Daquela dívida identificada pela auditoria, de R$ 750 milhões, quanto já foi pago e qual a previsão para curto prazo?
Já pagamos 120 milhões aproximadamente até o final do primeiro trimestre deste ano. A até o fim do ano, mais 80 milhões. Se pegar nessa média, vamos ter pago de 35 a 40% do valor total em três anos. Vamos conseguir matar isso, além de frear muito a bola de neve. A piscina é um caso. A conta de água vinha R$ 700 mil por mês, era o segundo atleta mais caro. Só perdia para o Love.
Desse montante já pago, onde foi investido a maioria do valor? É possível ter esse tipo de detalhamento?
O grosso foi em impostos, parte de imposto de renda, Timemania, que nada era pago. O Flamengo estava cometendo crime, recolhia do salário e não repassava. Diria que desses R$ 120 milhões , 70% é de imposto e o resto com dívidas com fornecedores, acordos, atos trabalhistas.
No segundo semestre do ano passado, o Flamengo tinha comprometido por mês cerca de R$ 7 milhões todo mês para manter a CND em dia, com acordos trabalhistas, impostos, etc… Neste ano, qual a previsão deste montante que sai de imediato do caixa todo mês?
Por ser progressivo, em termos de acordos e dívidas, já abrimos o mês devendo aproximadamente uns 10 milhões, até mesmo para manter CND. Ano que vem vai para uns R$ 12 milhões.

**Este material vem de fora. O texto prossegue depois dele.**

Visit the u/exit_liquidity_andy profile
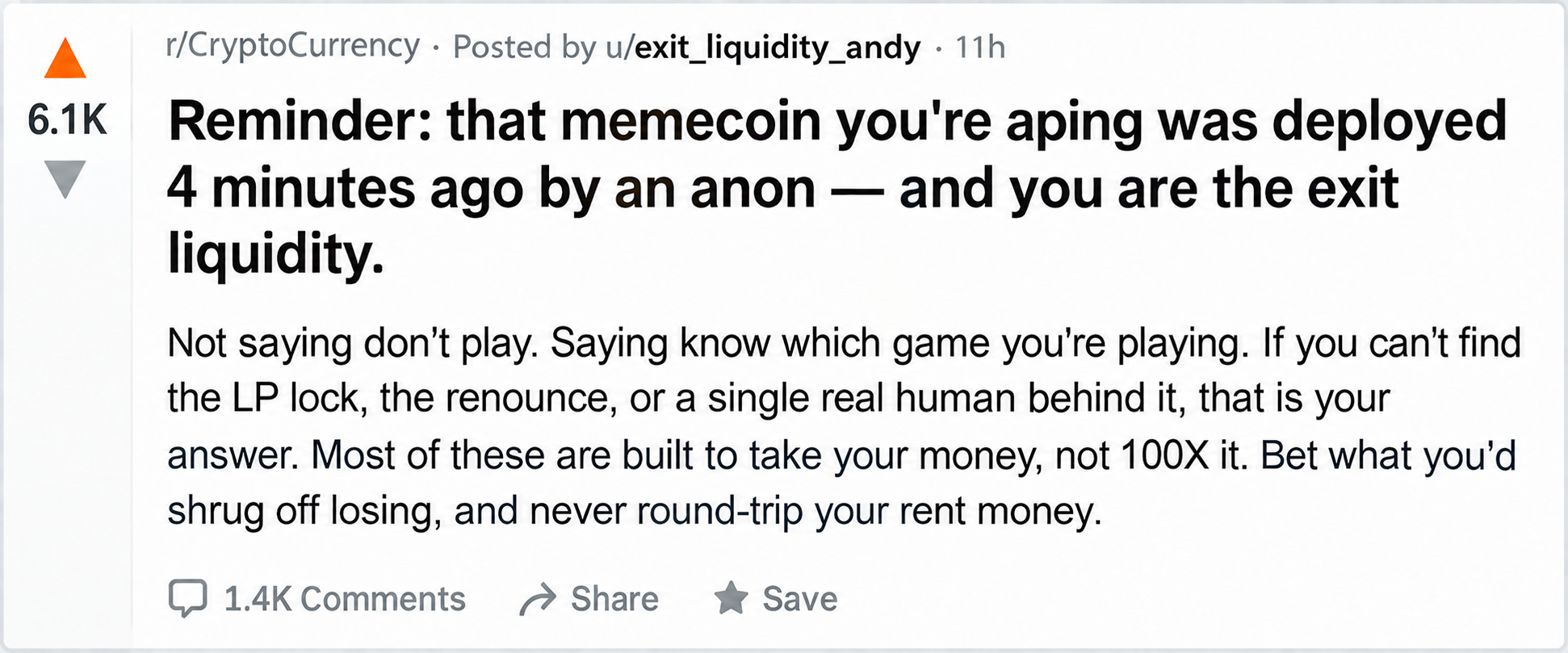The width and height of the screenshot is (1568, 653). (763, 48)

E qual a previsão de receita com a folha salarial? Se em 2013 ela girava em torno de R$ 6 milhões, a ideia era conseguir subir até R$ 9 milhões. Segue este planejamento? Já chegou ao limite?
É natural que título valorize o atleta. Grande parte deste aumento é comido pela própria valorização do atleta, principalmente nos contratos que terminam. O contrato do Elias, por exemplo, não é a mesma coisa que o anterior. O poder de negociação é maior. Às vezes, manter o jogador é o reforço em si, e come esse valor. A estimativa é chegar próximo de nove milhões. A conta que estamos fazendo é essa e estamos dentro dela.
Por fim, o Flamengo contratou sete jogadores neste começo de ano, mas só fez investimento em três deles. No total, dá certa de R$ 10 milhões (R$ 5 milhões com Everton, R$ 2 milhões com Léo e R$ 3 milhões com Mugni). O clube já chegou ao máximo possível ou ainda tem para gastar?
Está bem próximo do limite, mas estamos encontrando parcerias para minimizar o impacto. Hoje, a lógica do Flamengo é não conseguir comprar se nãol vender. Se você for olhar os balanços dos clubes, todo ano precisa de venda de jogador para fechar. O Flamengo não faz isso há quantos anos? Qual foi o ultimo? Renato Augusto. Olha no que o Flamengo se tornou. Para a conta fechar, ou fazemos via investidor, o que estamos tentando fazer, ou vendendo. É preciso balancear.